Нужно только... Стони, стони, корчись. Веришь ведь мне? Веришь! И опять ошибаешься: нет у меня к тебе никакой злобы, и сожаления нет, и радости я не испытываю. Может ли машина чувствовать? Ну, корчись, запоминай. .. Сколько уж раз встречались мы в твоих снах, сколько уж раз пытался ты совершить невозможное, отчего ж еще раз не попробовать? Нет, все-таки судьба - рельсы. И не шагнешь с них в сторону, и не свернешь. И голову не положишь на эти рельсы. Несчетны варианты каждого деяния, а предрешен толь-' ко один, вот ведь как... Кстати, завтра, ровно в семь вечера, тут на Каплина, у одиннадцатого дома вылетит на тротуар машина и собьет прохожего. Право, лучше бы насмерть.
Да, да: у одиннадцатого дома, в семь. Ах, какое у тебя сейчас лицо! Вот проснешься, запомнив совершенно не то, что нужно запомнить, неправильно запомнишь, непростительно неправильно... Как всегда, как при всех прошлых пробуждениях. А вот кое-что повеселее: в булочной, на Октябрьской,-лотерейный билет № 03744, серии 161. "Жигули". Купил бы билетик, а? Ну ладно, ладно, хватит с тебя. Исчезаю, гасну, ухожу из сна... Ох и плохо же тебе сейчас, правда?"
.. .Уже у самой кромки, у самой поверхности трясины сна, услышал я и запомнил интонации этого голоса, услышал свой стон и почувствовал боль в сцепленных зубах, сквозь которые этот стон выцеживался.

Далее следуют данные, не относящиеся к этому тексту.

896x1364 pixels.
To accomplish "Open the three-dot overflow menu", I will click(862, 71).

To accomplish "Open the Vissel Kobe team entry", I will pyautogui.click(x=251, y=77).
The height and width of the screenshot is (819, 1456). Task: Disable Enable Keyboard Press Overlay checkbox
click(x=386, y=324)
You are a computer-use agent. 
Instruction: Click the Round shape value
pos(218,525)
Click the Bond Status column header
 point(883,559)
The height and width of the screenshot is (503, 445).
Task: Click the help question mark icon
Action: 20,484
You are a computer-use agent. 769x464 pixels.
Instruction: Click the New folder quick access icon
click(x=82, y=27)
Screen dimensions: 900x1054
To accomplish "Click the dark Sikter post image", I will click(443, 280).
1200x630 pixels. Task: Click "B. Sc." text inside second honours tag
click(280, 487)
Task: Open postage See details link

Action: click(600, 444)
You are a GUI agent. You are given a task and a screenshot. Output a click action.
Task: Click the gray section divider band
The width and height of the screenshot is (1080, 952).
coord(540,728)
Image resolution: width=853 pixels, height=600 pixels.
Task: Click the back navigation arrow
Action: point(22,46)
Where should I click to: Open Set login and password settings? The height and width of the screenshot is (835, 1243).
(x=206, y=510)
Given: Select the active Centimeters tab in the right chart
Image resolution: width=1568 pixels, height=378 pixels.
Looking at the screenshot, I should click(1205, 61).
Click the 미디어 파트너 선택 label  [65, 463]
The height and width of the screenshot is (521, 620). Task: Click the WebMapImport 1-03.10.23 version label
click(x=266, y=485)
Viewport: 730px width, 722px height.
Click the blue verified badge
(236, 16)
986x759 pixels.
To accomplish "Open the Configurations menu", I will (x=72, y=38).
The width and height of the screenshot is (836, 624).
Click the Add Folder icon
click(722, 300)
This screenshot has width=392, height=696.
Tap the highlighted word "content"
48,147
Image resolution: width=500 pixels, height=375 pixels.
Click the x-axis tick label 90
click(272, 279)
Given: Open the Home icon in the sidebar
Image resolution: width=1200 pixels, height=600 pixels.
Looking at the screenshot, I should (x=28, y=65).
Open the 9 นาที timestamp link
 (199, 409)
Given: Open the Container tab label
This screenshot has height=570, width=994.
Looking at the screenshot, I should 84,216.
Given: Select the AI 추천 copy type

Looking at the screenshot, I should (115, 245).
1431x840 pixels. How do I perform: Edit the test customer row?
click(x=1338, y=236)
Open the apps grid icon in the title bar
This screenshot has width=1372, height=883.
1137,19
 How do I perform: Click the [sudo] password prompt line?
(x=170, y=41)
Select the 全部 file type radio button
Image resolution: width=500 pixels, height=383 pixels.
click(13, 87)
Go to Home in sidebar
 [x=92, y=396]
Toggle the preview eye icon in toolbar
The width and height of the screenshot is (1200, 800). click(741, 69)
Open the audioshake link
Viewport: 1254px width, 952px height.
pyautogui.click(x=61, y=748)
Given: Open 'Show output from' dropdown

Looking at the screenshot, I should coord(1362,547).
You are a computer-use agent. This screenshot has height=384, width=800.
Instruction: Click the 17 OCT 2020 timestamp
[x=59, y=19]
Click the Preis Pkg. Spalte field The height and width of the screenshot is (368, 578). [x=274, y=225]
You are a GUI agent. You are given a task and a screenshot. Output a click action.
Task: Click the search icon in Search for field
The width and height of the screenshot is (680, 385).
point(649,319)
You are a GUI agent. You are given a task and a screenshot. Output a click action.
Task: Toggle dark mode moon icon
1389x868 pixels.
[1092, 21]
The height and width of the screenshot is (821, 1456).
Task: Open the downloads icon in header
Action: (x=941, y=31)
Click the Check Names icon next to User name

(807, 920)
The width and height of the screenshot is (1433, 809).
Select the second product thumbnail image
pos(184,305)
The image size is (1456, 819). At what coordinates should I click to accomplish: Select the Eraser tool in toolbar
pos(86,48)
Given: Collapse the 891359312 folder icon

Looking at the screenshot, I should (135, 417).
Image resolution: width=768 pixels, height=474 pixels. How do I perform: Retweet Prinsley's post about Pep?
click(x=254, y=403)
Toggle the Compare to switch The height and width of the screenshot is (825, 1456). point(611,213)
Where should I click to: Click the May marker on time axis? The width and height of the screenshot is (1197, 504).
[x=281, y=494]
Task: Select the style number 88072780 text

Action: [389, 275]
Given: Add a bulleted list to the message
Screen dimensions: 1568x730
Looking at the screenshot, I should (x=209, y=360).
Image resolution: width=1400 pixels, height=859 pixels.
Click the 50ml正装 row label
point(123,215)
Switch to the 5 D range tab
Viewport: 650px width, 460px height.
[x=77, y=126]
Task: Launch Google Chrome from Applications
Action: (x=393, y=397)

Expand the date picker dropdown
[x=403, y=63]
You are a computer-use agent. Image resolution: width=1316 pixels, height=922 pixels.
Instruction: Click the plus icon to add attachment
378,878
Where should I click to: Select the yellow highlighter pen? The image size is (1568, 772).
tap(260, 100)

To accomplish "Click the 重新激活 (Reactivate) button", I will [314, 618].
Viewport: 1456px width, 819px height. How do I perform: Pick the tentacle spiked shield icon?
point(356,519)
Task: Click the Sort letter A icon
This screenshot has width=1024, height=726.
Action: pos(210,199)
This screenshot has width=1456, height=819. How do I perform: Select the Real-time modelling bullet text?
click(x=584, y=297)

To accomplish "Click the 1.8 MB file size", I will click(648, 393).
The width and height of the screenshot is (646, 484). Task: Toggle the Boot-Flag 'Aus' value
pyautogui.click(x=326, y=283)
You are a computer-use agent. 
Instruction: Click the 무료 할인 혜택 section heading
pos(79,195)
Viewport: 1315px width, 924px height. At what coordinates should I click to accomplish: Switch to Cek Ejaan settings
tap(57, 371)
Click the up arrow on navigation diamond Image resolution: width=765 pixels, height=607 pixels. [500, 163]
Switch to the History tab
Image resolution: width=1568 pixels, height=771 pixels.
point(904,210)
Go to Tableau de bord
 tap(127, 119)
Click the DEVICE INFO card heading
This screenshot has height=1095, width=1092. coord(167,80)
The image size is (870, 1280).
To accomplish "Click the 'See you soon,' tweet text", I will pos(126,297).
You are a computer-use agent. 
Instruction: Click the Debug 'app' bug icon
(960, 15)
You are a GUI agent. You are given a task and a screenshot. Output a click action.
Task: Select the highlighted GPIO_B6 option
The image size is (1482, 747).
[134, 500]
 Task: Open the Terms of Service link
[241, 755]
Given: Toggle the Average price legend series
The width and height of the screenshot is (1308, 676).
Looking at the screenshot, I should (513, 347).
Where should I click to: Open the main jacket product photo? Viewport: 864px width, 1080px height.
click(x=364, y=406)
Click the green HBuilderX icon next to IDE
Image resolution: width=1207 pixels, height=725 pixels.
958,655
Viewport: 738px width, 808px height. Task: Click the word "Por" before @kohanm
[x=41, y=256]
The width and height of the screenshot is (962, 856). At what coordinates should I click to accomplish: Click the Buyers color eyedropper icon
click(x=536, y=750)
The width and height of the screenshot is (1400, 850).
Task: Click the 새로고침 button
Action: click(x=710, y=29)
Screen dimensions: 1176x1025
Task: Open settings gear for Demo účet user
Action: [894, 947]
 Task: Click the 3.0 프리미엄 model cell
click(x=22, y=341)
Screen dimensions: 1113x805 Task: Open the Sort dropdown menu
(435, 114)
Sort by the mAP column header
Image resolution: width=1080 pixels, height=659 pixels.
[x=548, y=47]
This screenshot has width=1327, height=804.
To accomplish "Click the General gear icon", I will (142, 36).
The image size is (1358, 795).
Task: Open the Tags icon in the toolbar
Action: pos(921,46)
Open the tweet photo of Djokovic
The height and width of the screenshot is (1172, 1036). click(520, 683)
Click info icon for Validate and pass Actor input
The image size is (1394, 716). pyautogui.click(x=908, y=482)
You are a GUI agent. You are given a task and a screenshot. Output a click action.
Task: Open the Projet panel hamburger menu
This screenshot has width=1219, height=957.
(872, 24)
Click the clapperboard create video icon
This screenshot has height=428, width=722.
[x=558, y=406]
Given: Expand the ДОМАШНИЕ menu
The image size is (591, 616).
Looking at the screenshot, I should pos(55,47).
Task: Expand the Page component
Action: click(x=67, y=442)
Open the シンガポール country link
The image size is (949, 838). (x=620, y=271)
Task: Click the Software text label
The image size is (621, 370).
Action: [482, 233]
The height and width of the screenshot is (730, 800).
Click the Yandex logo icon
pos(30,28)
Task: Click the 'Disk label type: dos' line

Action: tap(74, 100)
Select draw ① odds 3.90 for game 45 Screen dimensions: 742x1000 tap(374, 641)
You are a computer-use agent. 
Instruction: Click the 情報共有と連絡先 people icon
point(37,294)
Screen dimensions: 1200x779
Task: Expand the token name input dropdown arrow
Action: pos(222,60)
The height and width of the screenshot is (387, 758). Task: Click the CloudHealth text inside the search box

- Да проснитесь же, проснитесь!
Теперь я был уже на поверхности. Я открыл глаза. Надо мною стояла старушка, глядя на меня с испугом и участием.
- Что же это с вами, Кирюша? Вы, кажется, не на шутку заболеваете? Я из кухни услышала, что вы стонете! Может быть, врача?
Я сел на диване. Записать, записать, запомнить! Сейчас же. Да умолкни ты!
Сон, словно льдинка на горячей ладони, стремительно стаивал со всех сторон. Вот только середина уцелела, вот уже...
- .. .А доктор Васильчикова - прекрасный специалист, - звучал в это время ненавистный мне сейчас голос старушки.
- Двадцать пять копеек! - яростно крикнул я в лицо соседке. - Старик под машиной!
"Не запомнишь..."
На миг, на неуловимую долю секунды, увиделось; озарилось все и погасло, и только яркая точка в памяти, как на экране погасшего телевизора. Льдинки на ладони больше не было. Я глянул на ладонь с недоумением, поднес ее ко лбу, отер пот.
- Ирина Кондратьевна, - спросил я старушку, - что я сейчас сказал?
- Не сказали, а крикнули. И очень грубо крикнули, - надменно и обиженно ответила она, вскинув подбородок и прищурившись.
- Ирина Кондратьевна,-протянул я к ней руку, - вы меня простите, пожалуйста. Худо мне что-то в самом деле, да еще такая дрянь привиделась. . . Не сердитесь, а?
Ее лицо мгновенно подобрело.
- Крикнули вы, Кирюша, что-то про старика и про копейки. Ну да-двадцать пять копеек.
И все-таки я вспомнил! Вспомнил и запишу! Сразу же, как только она уйдет. Как же сейчас мне ясно все: и про смерть мою, и про старика, и про Мансурова... Каждое слово, каждый штрих этого сна. Даже интонации говорившего: тускло-металлические, неживые.